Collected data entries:
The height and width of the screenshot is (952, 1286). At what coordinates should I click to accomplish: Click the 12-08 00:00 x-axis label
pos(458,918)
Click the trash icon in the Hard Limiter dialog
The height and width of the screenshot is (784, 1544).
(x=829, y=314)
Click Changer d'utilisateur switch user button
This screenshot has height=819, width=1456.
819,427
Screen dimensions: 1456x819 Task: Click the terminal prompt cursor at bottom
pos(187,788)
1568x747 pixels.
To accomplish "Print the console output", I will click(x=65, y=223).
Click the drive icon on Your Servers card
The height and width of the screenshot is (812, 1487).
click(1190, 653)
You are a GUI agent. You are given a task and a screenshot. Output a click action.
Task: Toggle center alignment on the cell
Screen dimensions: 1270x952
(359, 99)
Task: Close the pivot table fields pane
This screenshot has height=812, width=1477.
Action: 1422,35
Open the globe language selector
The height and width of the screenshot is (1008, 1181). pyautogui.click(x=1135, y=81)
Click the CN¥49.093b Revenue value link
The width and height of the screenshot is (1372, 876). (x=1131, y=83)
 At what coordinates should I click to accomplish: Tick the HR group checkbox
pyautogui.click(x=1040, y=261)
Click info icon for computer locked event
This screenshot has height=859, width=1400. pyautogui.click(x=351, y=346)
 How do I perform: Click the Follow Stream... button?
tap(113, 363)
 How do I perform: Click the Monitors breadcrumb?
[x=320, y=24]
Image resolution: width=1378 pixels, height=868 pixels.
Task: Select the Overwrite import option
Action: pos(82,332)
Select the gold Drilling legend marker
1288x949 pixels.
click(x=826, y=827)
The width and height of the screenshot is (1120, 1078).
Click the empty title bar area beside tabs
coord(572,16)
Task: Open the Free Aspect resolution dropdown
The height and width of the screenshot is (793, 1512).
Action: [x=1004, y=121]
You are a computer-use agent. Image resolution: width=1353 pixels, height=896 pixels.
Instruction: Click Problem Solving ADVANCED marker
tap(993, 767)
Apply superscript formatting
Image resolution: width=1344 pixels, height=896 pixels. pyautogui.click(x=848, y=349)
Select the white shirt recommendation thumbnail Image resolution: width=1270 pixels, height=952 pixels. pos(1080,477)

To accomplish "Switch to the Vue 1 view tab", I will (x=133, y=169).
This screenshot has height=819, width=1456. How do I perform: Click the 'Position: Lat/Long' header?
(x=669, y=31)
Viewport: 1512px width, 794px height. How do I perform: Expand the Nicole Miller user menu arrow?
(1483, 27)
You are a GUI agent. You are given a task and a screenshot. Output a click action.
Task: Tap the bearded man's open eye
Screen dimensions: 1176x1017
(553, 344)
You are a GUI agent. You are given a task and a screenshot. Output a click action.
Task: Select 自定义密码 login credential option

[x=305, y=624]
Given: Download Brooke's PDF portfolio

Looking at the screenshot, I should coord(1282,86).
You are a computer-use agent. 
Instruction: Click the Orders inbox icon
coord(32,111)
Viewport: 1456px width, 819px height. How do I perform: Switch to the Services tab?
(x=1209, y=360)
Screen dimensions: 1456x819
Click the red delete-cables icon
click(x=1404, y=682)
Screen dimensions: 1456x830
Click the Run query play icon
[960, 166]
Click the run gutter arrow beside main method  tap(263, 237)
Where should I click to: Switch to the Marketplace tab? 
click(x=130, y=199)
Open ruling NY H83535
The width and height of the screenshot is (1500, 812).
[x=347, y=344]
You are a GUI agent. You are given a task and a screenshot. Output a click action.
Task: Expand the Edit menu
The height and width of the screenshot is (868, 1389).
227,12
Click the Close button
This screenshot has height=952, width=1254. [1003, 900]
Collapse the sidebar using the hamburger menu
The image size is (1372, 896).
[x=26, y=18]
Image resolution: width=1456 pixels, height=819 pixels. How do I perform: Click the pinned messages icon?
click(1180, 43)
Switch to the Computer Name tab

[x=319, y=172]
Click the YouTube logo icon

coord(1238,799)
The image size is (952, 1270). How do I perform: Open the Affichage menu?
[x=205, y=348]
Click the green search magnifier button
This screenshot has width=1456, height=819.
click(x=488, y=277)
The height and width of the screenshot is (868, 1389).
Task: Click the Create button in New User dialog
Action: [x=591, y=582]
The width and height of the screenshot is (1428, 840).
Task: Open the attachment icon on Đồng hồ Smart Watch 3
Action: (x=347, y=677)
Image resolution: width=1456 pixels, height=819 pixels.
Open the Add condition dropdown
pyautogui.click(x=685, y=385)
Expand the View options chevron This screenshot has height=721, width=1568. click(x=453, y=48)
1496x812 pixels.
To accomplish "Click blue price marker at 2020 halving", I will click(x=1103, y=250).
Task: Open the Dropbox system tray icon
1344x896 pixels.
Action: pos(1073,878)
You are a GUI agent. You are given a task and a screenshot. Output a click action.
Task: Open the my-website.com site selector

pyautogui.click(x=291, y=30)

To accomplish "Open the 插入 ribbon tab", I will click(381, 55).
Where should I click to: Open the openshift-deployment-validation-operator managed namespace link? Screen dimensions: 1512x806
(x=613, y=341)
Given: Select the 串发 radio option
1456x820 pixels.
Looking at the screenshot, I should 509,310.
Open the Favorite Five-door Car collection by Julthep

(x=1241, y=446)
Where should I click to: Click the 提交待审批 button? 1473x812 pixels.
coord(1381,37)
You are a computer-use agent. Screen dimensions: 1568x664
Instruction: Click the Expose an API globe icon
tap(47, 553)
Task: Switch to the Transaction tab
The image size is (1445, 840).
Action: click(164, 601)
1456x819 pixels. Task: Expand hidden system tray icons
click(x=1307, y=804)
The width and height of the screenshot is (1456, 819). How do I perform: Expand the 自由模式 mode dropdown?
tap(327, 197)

- [Description of the task]
Filter the records for the word "will" and show every line that has it.

- [Reply]
To accomplish "Print the console output", I will click(x=65, y=223).
To accomplish "Switch to the Vue 1 view tab", I will (x=133, y=169).
To accomplish "Click blue price marker at 2020 halving", I will click(x=1103, y=250).
To accomplish "Open the 插入 ribbon tab", I will click(381, 55).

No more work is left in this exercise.